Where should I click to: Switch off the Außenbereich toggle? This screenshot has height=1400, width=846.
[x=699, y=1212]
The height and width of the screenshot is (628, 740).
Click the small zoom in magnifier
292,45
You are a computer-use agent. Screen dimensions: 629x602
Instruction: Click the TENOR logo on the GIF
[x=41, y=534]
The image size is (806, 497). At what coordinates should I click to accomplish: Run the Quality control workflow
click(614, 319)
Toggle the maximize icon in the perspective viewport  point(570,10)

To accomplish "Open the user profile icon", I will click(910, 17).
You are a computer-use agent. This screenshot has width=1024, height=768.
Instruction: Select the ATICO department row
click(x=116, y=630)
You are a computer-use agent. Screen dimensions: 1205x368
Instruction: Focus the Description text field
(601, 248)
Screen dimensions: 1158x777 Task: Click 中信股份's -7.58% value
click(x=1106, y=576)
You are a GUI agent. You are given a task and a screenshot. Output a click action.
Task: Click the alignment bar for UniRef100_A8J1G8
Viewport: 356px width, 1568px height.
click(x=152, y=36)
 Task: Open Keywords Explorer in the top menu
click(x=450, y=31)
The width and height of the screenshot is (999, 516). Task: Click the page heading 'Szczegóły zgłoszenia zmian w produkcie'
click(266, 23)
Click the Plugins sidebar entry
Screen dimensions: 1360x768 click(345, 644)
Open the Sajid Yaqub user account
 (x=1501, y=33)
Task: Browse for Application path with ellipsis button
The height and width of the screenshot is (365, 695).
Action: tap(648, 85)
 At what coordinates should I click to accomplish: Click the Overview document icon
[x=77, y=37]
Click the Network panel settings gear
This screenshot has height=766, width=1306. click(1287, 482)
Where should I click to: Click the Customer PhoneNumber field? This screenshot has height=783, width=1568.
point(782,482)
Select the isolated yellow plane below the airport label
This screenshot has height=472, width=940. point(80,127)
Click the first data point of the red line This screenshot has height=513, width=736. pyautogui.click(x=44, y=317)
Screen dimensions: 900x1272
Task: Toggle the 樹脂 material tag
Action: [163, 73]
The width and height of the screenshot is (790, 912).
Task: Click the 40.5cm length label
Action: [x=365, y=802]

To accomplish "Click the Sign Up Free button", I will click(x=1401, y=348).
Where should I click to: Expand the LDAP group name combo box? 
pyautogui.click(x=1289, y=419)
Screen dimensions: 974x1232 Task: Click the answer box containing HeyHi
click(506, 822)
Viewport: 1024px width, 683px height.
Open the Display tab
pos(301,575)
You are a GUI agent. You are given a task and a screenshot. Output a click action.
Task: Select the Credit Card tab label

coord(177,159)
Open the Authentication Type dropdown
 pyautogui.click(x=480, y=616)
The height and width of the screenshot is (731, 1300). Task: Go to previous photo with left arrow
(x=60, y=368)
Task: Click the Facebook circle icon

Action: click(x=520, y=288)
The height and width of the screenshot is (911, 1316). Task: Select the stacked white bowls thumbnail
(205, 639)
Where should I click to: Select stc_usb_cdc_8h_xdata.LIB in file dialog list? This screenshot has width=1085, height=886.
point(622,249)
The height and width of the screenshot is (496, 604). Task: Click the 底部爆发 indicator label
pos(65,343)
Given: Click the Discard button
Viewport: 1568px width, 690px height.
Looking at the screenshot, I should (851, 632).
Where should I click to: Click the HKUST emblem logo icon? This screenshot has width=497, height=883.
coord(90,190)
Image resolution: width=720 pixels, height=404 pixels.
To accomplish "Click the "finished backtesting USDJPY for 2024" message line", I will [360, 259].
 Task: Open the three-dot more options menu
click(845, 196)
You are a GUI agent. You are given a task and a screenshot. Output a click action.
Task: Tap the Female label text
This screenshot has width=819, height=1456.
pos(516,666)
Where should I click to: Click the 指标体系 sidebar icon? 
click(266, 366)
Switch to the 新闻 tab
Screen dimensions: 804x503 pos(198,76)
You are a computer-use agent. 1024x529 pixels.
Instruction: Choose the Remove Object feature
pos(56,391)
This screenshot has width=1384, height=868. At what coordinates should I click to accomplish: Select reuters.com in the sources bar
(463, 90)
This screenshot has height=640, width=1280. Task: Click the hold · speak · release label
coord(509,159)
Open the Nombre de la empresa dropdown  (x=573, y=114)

--------

TASK ITEM ->
Starting at the line with "The height and width of the screenshot is (496, 604).", restate each line through the end of the records, both ends included, and stop there.

RESPONSE FOR THIS EXERCISE ->
The height and width of the screenshot is (496, 604). Task: Click the 底部爆发 indicator label
pos(65,343)
Given: Click the Discard button
Viewport: 1568px width, 690px height.
Looking at the screenshot, I should (851, 632).
Where should I click to: Click the HKUST emblem logo icon? This screenshot has width=497, height=883.
coord(90,190)
Image resolution: width=720 pixels, height=404 pixels.
To accomplish "Click the "finished backtesting USDJPY for 2024" message line", I will [360, 259].
 Task: Open the three-dot more options menu
click(845, 196)
You are a GUI agent. You are given a task and a screenshot. Output a click action.
Task: Tap the Female label text
This screenshot has width=819, height=1456.
pos(516,666)
Where should I click to: Click the 指标体系 sidebar icon? 
click(266, 366)
Switch to the 新闻 tab
Screen dimensions: 804x503 pos(198,76)
You are a computer-use agent. 1024x529 pixels.
Instruction: Choose the Remove Object feature
pos(56,391)
This screenshot has width=1384, height=868. At what coordinates should I click to accomplish: Select reuters.com in the sources bar
(463, 90)
This screenshot has height=640, width=1280. Task: Click the hold · speak · release label
coord(509,159)
Open the Nombre de la empresa dropdown  (x=573, y=114)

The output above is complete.